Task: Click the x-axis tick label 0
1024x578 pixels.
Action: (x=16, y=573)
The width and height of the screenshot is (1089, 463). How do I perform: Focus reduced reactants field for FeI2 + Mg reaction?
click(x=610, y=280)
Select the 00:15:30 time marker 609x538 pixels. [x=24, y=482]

|---|

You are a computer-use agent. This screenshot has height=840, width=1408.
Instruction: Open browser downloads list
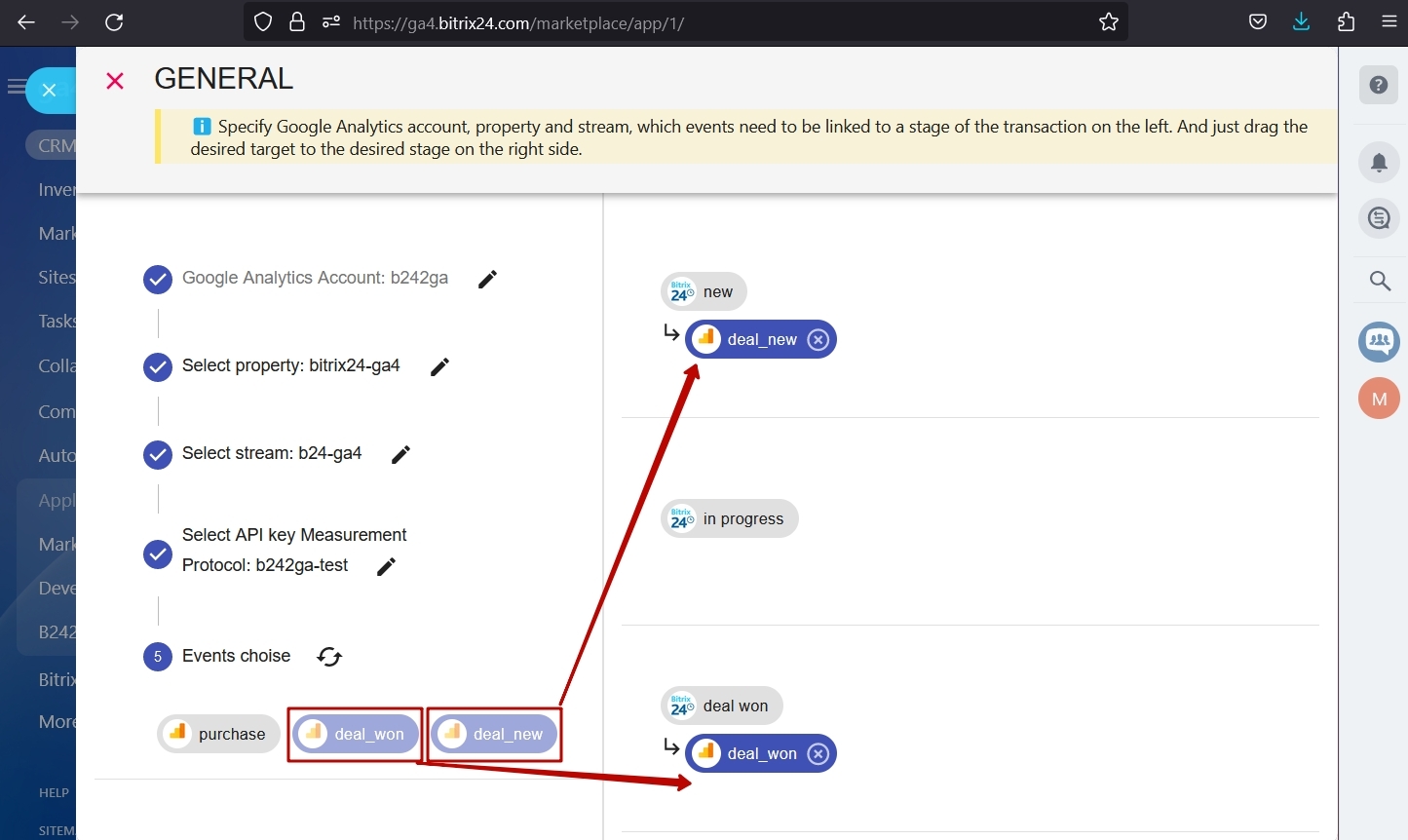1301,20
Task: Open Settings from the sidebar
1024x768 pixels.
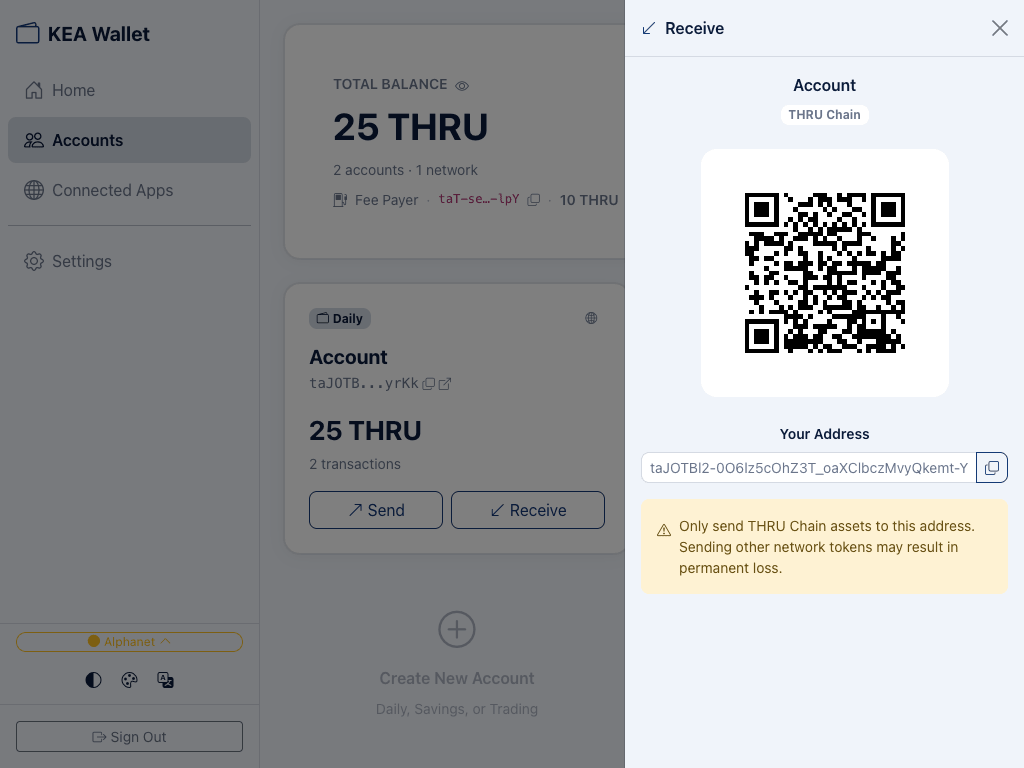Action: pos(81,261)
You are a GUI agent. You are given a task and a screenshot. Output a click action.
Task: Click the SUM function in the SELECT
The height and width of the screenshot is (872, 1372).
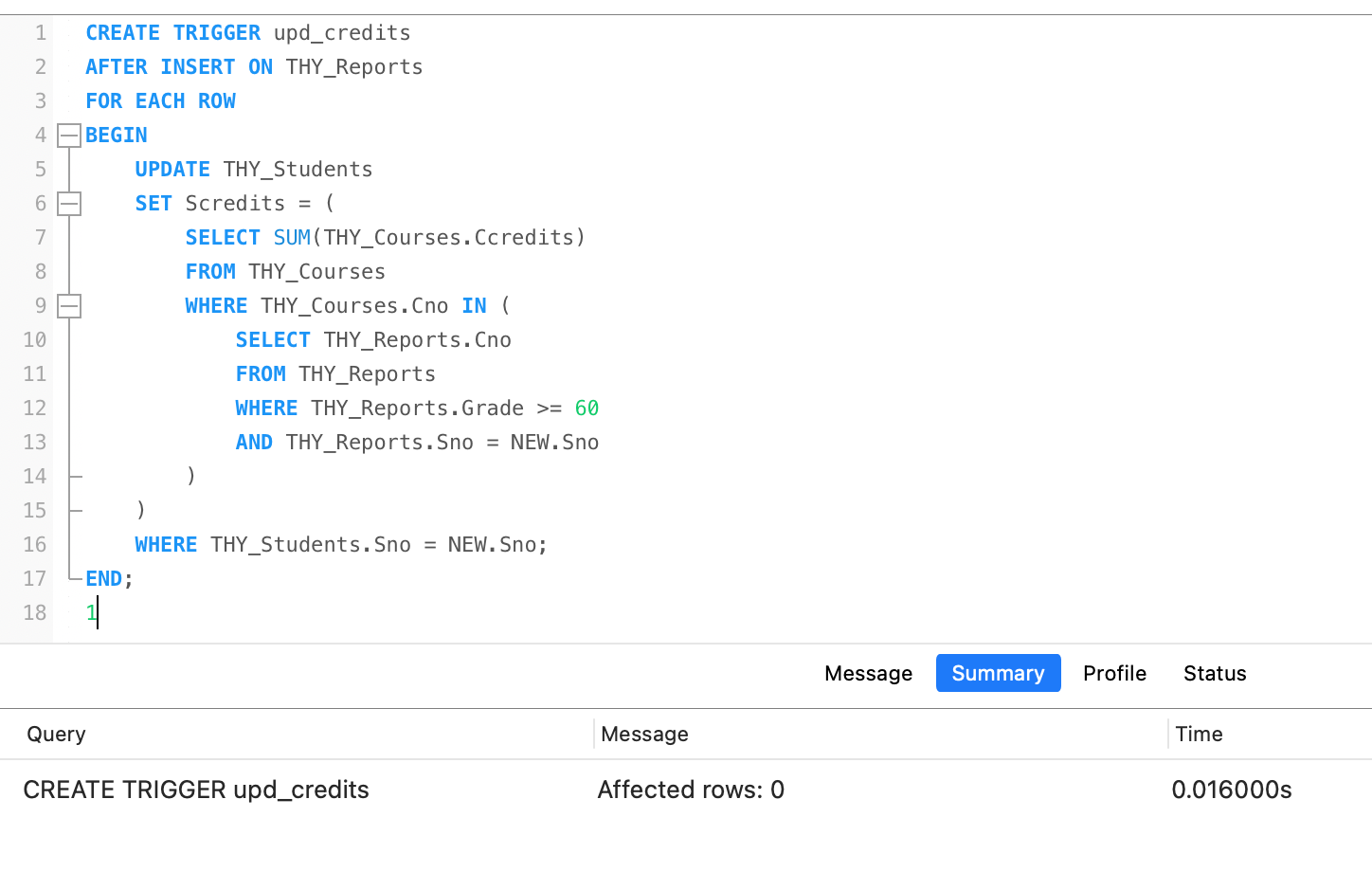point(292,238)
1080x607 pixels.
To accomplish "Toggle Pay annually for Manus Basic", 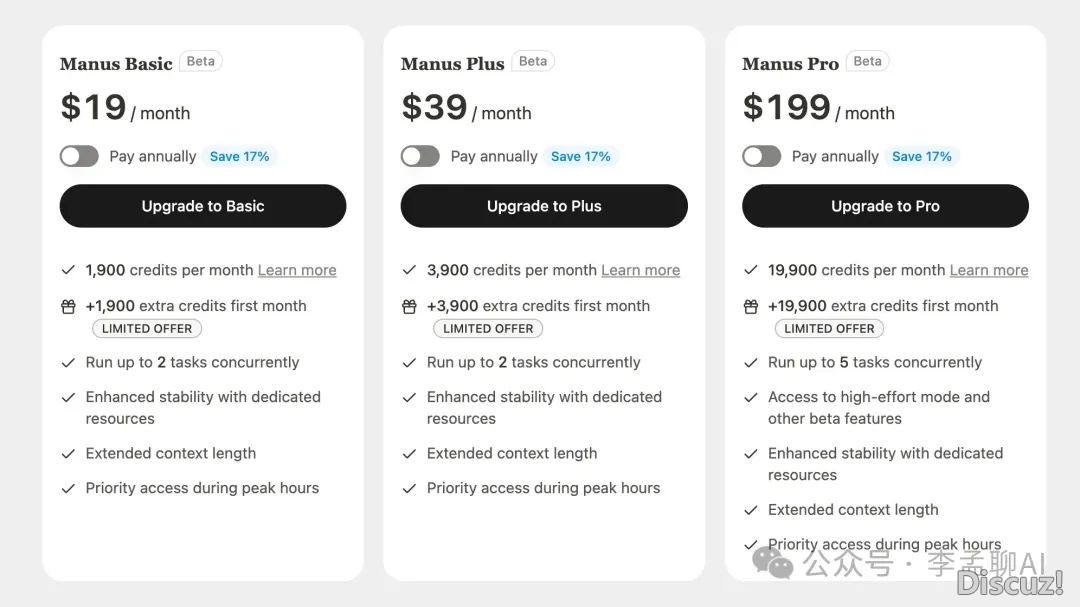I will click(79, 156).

|---|

## Assignment
If the string "agent" is in a line of the entries, pick that line out.

## Solution below
You are a computer-use agent. This screenshot has height=840, width=1408.
You are a GUI agent. You are given a task and a screenshot. Output a click action.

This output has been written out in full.